Titus Groan (Gormenghast, Book 1) by Mervyn Peake

By Mervyn Peake

An undisputed vintage of epic delusion, Mervyn Peake’s Gormenghast novels characterize essentially the most brilliantly sustained flights of Gothic mind's eye.

As the unconventional opens, Titus, inheritor to Lord Sepulchrave, has simply been born. He stands to inherit the miles of rambling stone and mortar that shape Gormenghast fortress. inside of, all occasions are predetermined through a posh ritual whose origins are misplaced in historical past and the fort is peopled by means of darkish characters in half-lit corridors. Dreamlike and macabre, Peake's remarkable novel is without doubt one of the so much unbelievable and fabulous works in glossy English fiction.

Show description

Read or Download Titus Groan (Gormenghast, Book 1) PDF

Similar british literature books

The History of King Lear (Oxford World's Classics)

Editor be aware: Edited through Stanley Wells at the foundation of a textual content ready by way of Gary Taylor
-----------------

The Oxford Shakespeare deals authoritative texts from prime students in variations designed to interpret and light up the performs for contemporary readers

• a brand new, modern-spelling textual content, in line with the 4to textual content of 1608
• on-page observation and notes clarify that means, staging, allusions and masses else
• particular creation considers composition, resources, performances and altering serious attitudes to the play
• illustrated with construction pictures and similar art
• contains 'The Ballad of King Lear' and comparable offshoots
• complete index to creation and commentary
• sturdy sewn binding for lasting use

'Not easily a greater textual content yet a brand new notion of Shakespeare. it is a significant success of twentieth-century scholarship. occasions Literary Supplement

King Lear (HarperPerennial Classics)

King Lear is pushed to the edge of insanity via his personal activities while he disinherits his youngest daughter, the stunning Cordelia, as a result of her lack of ability to precise her love for him. Having divided his realm among his last daughters, Goneril and Regan, Lear is betrayed through his silly and deceitful youngsters, and is left to wander the heath with purely his idiot, his servant Caius, and the madman Tom O’Bedlam for corporation.

Lady Chatterley's Lover

Woman Chatterley's Lover used to be encouraged through the long-standing affair among Frieda, Lawrence's aristocratic German spouse, and an Italian peasant who ultimately turned her 3rd husband; Lawrence's fight with sexual impotence; and the conditions of his and Frieda's courtship and the early years in their marriage.

The Adventure of the Dancing Men and Other Sherlock Holmes Stories

4 incredible tales that includes the peerless sleuth and his devoted sidekick, Dr. Watson: "The event of the Dancing Men," "The event of the loss of life Detective," "The Musgrave Ritual" and "The event of the Bruce-Partington Plans. " outstanding advent to Holmes corpus; pocket-size deal with for any secret lover.

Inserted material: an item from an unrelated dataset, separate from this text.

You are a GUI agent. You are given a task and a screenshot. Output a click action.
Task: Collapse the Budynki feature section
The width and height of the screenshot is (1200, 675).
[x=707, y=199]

Additional info for Titus Groan (Gormenghast, Book 1)

Example text

5 Keenly aware of the charges levelled against their works, authors of fashionable novels defend them with spirit. ‘Novels,—especially such as affect to treat fashionable life,—are born to such an inheritance of shame’, writes Mrs Gore, who interrupts the plot of Pin Money to complain of the critics, ‘[I]t is so much the custom of dull or silly people of all ages and sexes to reprobate them with a sentence of contempt as the most frivolous, flighty, useless, and condemnable productions of the press … that it becomes necessary from time to time to throw a heavy lump of marl on the surface’, something dull and tedious, ‘in order to deceive the dunces into a belief that some mysterious process of improvement is carrying on for their advantage’ (ii, 53–4).

61 Moreover, Mr Lloyd himself is the author of that ‘book in his window’, A Treatise on Hats, with twenty-four engravings and ‘now in its fourth edition’, so we have two advertisements in one. Lloyd’s customers, explains Real Life in London, ‘have only to refer to the engravings in Mr. Lloyd’s work, where every possible variety [of hat] is clearly defined, and to order such as may suit the rank in life they either possess or wish to assume’ [emphasis added] (i, 18). In short, in the daily papers and in Mr Lloyd’s book ‘dedicated to the head’, ‘all the senses are tantalized with profusion, and the eye is dazzled with temptation, for no other reason’, says the author, ‘than because it is the constant business of a fashionable life—not to live in, but out of self’ (i, 104).

Similarly, the reader looks for clues in Lady Birmingham’s scene and finds them on the lady’s richly furnished desk. It is from this power base that the parvenue Lady Birmingham commands the reluctant, grumbling deference of London exclusives, bidding them to attend the grand opening of her richly furnished new Regent Street house – which they most certainly do. The reader’s subjectivity, captured by this carefully managed display, is not misled. Lady Birmingham’s self-confident social power comes exactly ‘as advertised’.